In the aftermath of "Life Before His Eyes", "Gibbs has perhaps shed some of the guilt he carried over his wife's death, which may open him up to new relationships", according to Executive producer Gary Glasberg. Jamie Lee Curtis portrays psychiatrist Samantha Ryan in the episode, and her character "knows how to get inside people's heads and she knows how to spar with Gibbs", Glasberg told TV Guide. "She's willing to challenge him on a professional level, which will then carry over into other things. You can't keep [characters] alone forever!".

Dr. Rachel Cranston is recurring in the episode, last seen in the Season premiere, "Nature of the Beast".

==Gibbs' rules==
Gibbs introduced rule number 42, "Don't ever accept an apology from someone who just sucker punched you", referring to Ryan first bugging his home and then coming over to apologize.

==Reception==
"Psych Out" was seen by 19.29 million live viewers following its broadcast on February 21, 2012, with a 12.1/19 share among all households, and 3.6/10 share among adults aged 18 to 49. A rating point represents one percent of the total number of television sets in American households, and a share means the percentage of television sets in use tuned to the program.
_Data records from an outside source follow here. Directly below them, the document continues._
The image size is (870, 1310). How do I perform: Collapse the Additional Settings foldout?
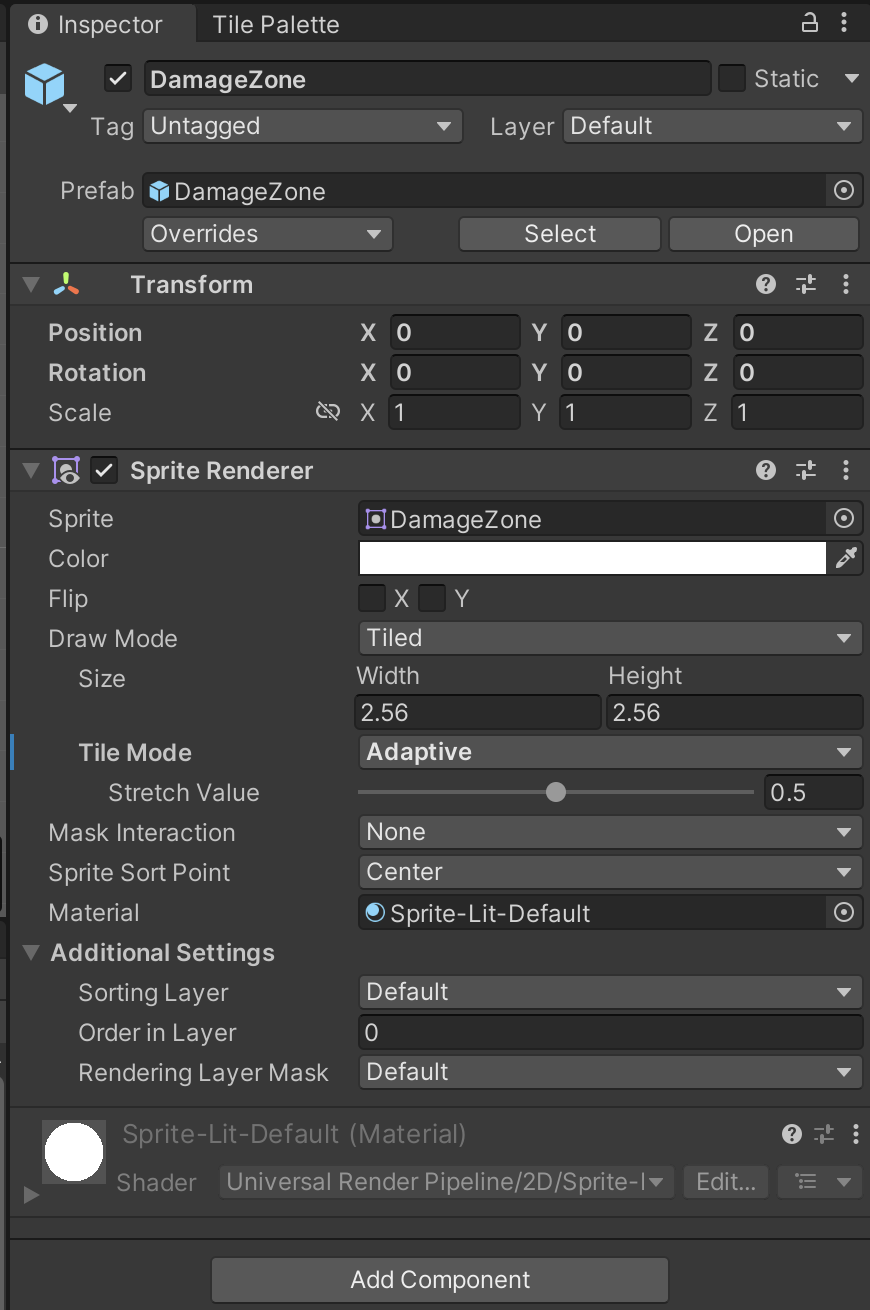click(x=31, y=953)
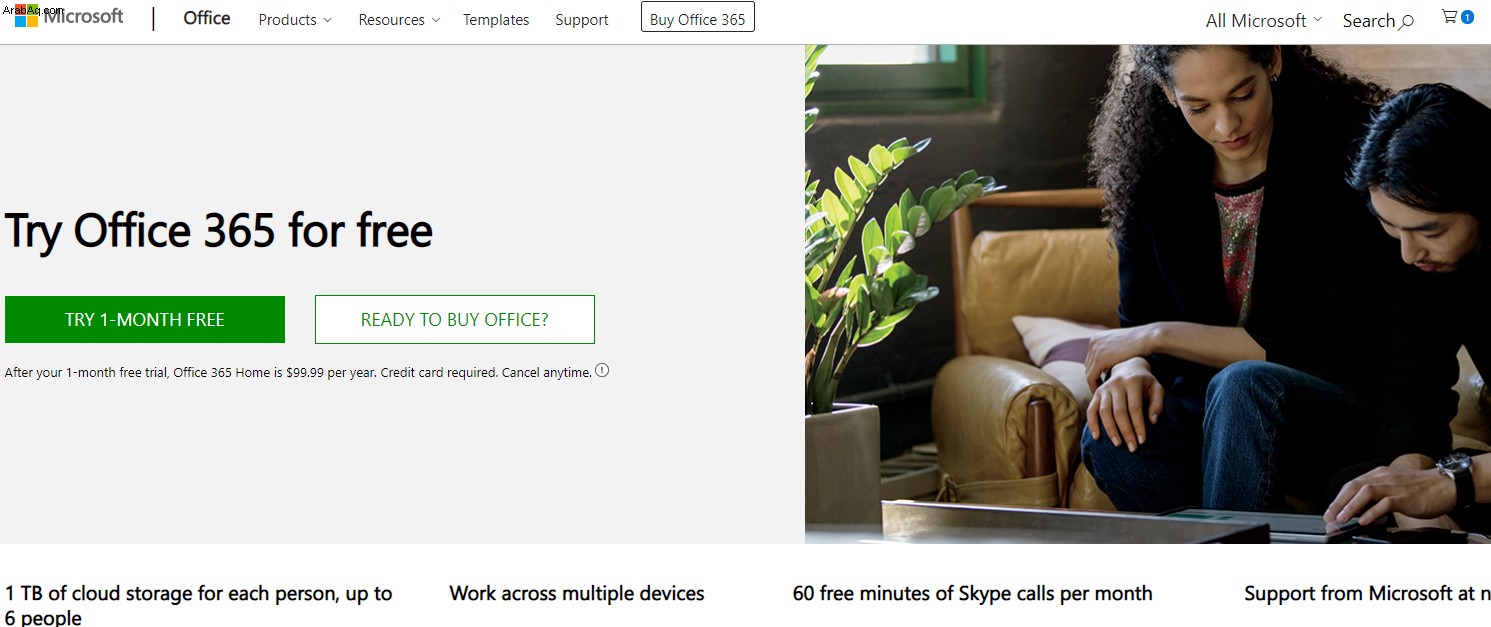
Task: Click Ready to Buy Office? button
Action: click(x=455, y=319)
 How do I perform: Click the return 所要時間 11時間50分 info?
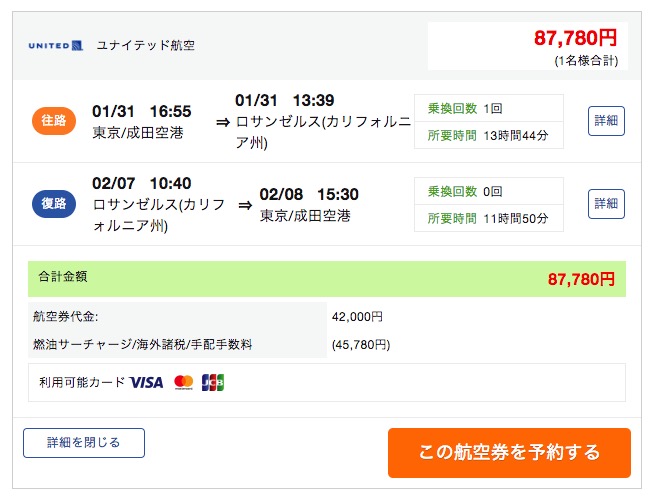pos(488,217)
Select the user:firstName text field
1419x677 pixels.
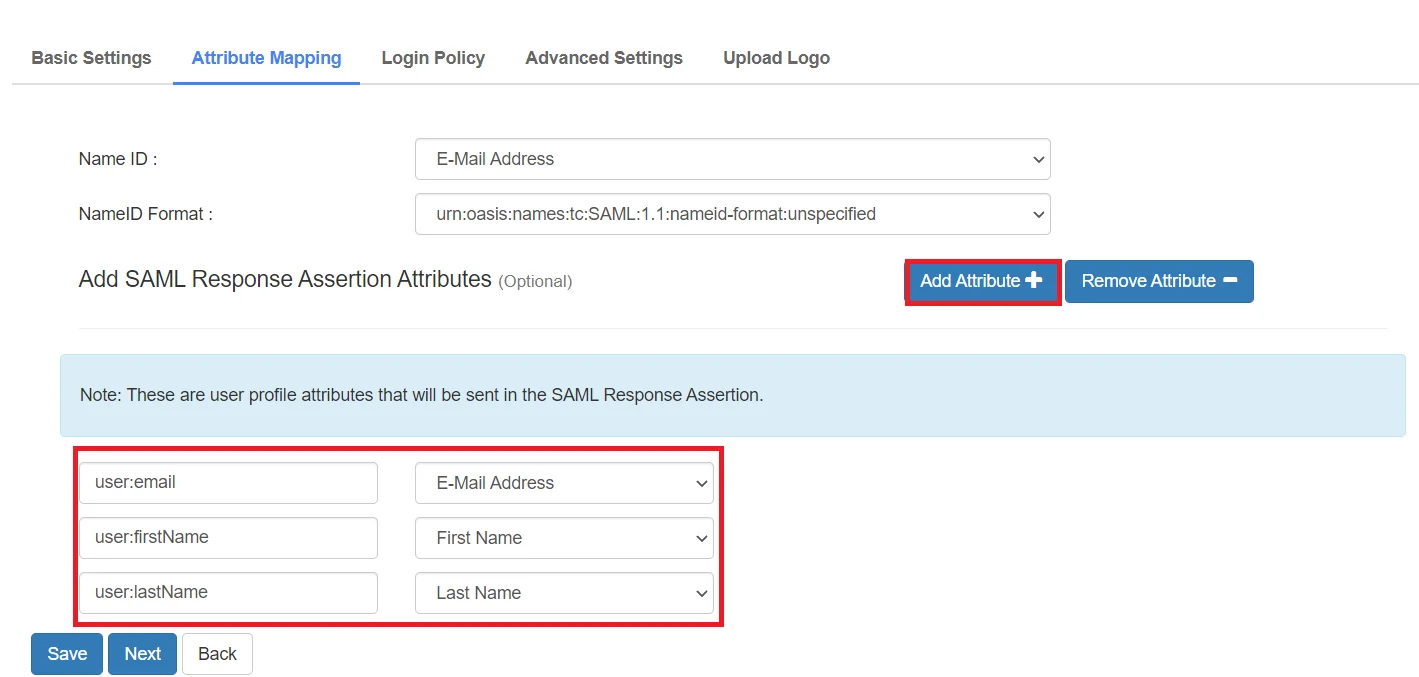[228, 538]
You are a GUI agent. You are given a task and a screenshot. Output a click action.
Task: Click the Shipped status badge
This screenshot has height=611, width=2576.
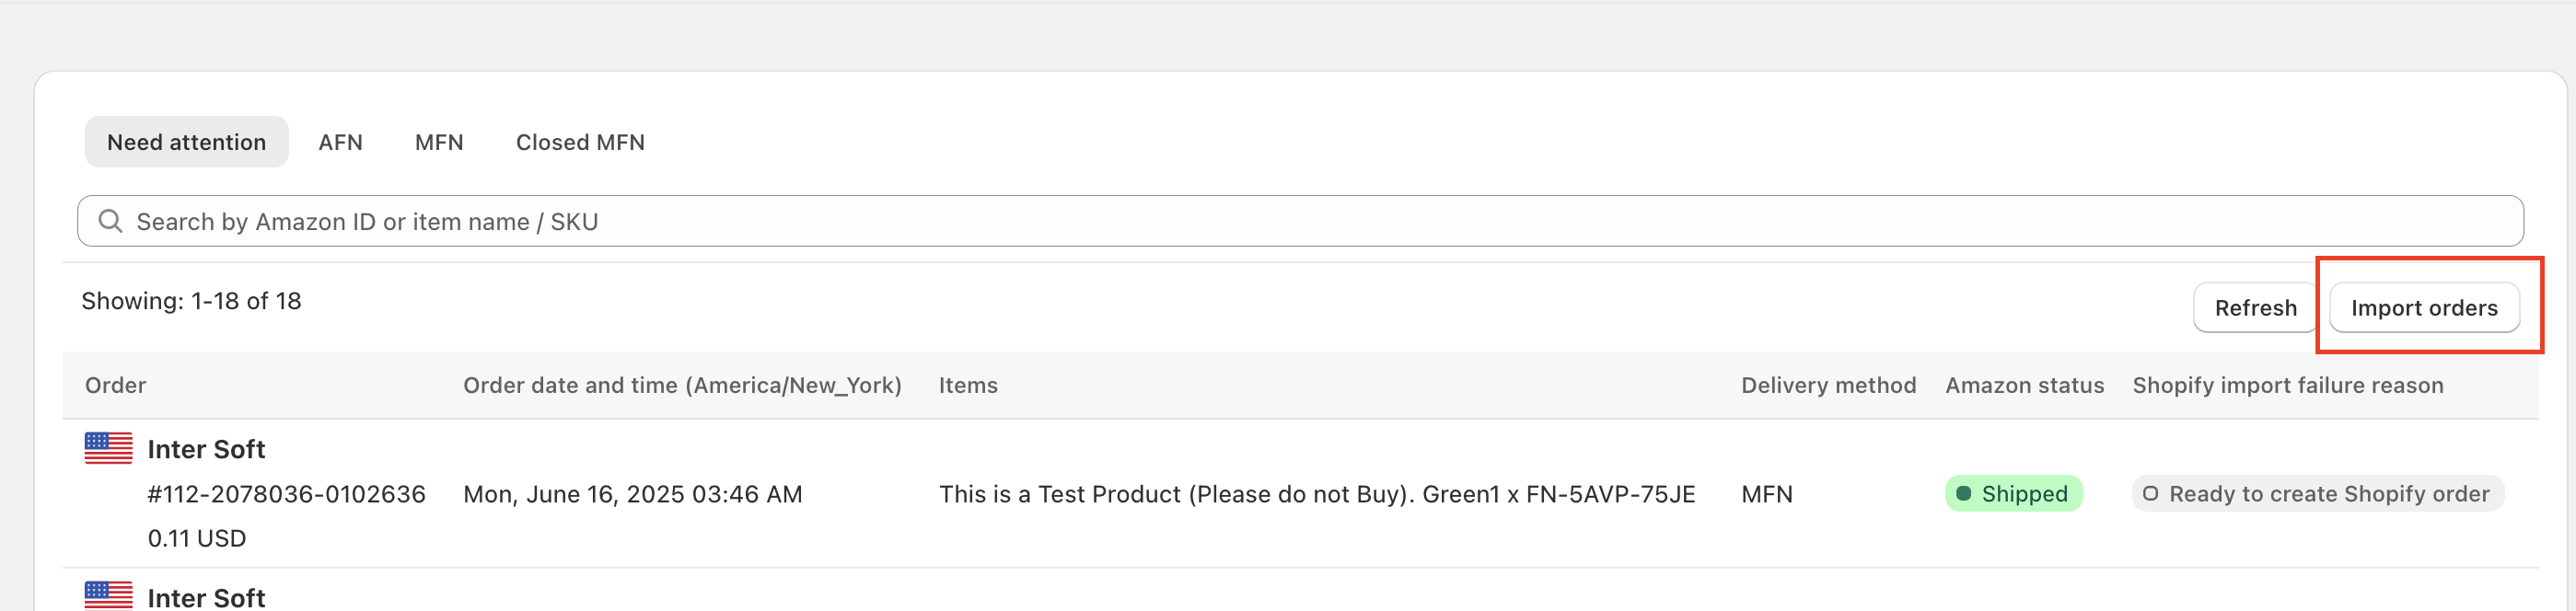click(x=2013, y=493)
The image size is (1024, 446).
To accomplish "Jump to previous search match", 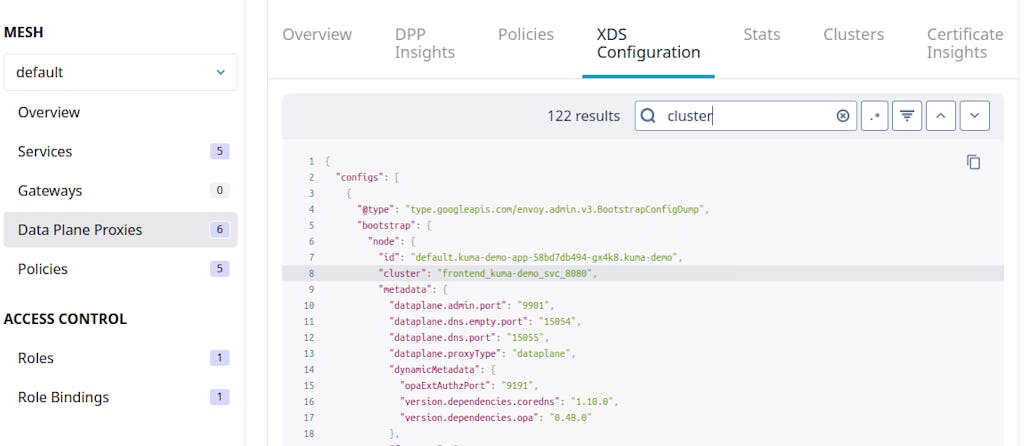I will [940, 116].
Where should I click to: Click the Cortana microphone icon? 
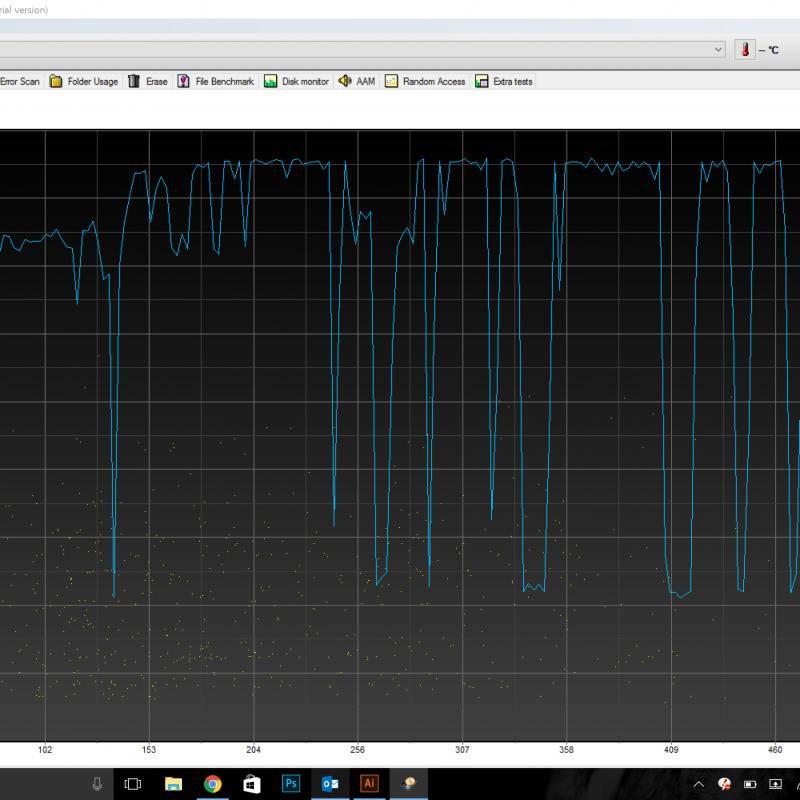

In total viewers, "Psych Out" easily won NCIS and CBS the night, while the spin-off NCIS: Los Angeles drew second and was seen by 15.47 million viewers. Compared to last week's episode "Secrets", "Psych Out" was down a bit in both viewers and adults 18–49.

Steve Marsi from TV Fanatic gave the episode 4.5 (out of 5) and stated that "a major reason the episode worked so well was Jamie Lee Curtis' Dr. Samantha Ryan, a uniquely formidable "brain gamer" and an adversary who temporarily threw Gibbs off his game - not an easy feat. Despite portraying a character we were meant to intensely distrust and dislike from the get-go, Curtis turned in a strong, nuanced performance and commanded the screen alongside Mark Harmon throughout".